In this town, if you share your story watch out. They worship an American Jesus here, but he's not much like the man who walked the hills of Judea or the streets of Nazareth. If you don't have much money, beware… employers, especially the Christian bosses, offer jobs with sexual conditions attached… you WILL be exploited for all you're worth, not just in one part of town, but it's pervasive throughout the whole county. It's particularly nasty among the Christian businesses and churches.

Listening and learning from the stories of other women, I understand that what we've experienced, in reality, is "terrorism" at home. Home – the place that is created to be a safe haven.

Family is the backbone of society.

While the world's governments spend billions of dollars on fighting global terrorism, we are neglecting the worst source of terrorism, right here in our homes. If we fought as hard to protect our families, I believe the rest of the world's problems would disappear… seriously.

My first husband used to call it a "game". He actually explained it to me one day – how to manipulate and control people so they don't even know it's happening to them. He was proud of his expertise. I think he wanted to impress me, or to intimidate me. But I was disgusted… appalled.

The day after 911 happened, in a state of awe, my husband told me, "Sue, I'm horrified that more people didn't die in the Twin Towers. We should have seen more deaths. I'm so disappointed.

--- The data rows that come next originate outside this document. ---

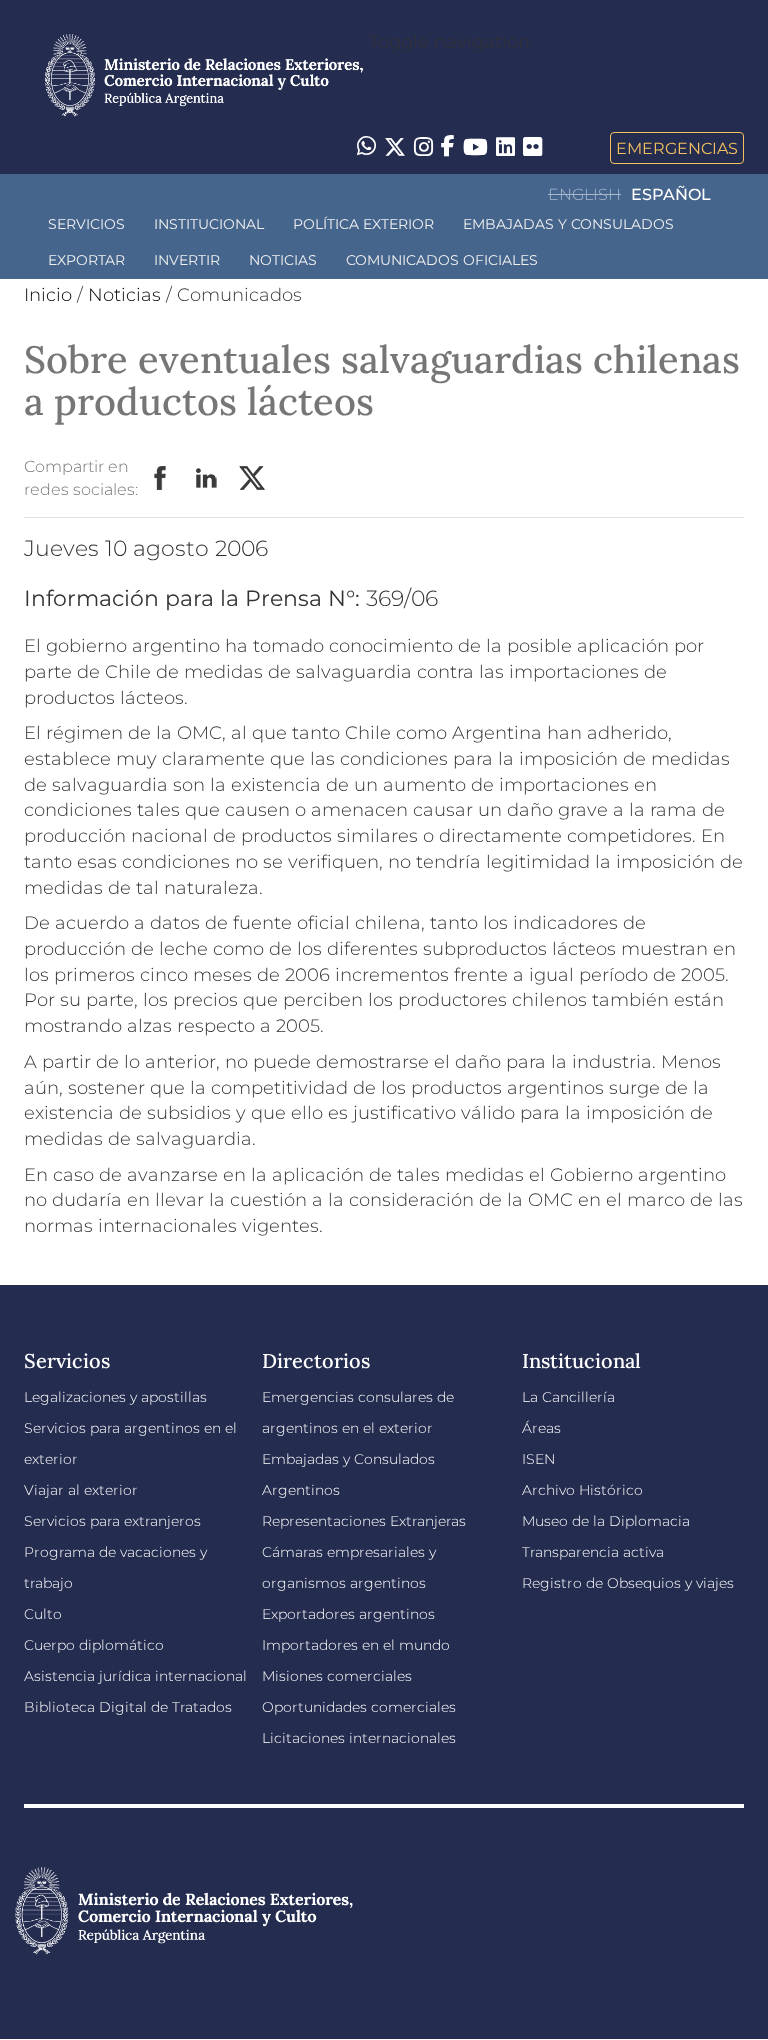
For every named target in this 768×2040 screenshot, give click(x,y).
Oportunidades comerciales (359, 1707)
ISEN (538, 1459)
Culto (43, 1614)
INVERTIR (187, 260)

Then there's this other side of me that's horrified that I wanted to see more deaths."

What do you do with an intimate family member, a Christian leader, who is secretly fascinated by torture, ruin, and death?

In a calm, matter-of-fact voice, he said, "Sue, I have this picture of me using piano wire to slice off your breasts…." and I won't type the rest of the picture, but there was more.

Whenever he shared things like this, it was always in a "reasonable and calm" voice.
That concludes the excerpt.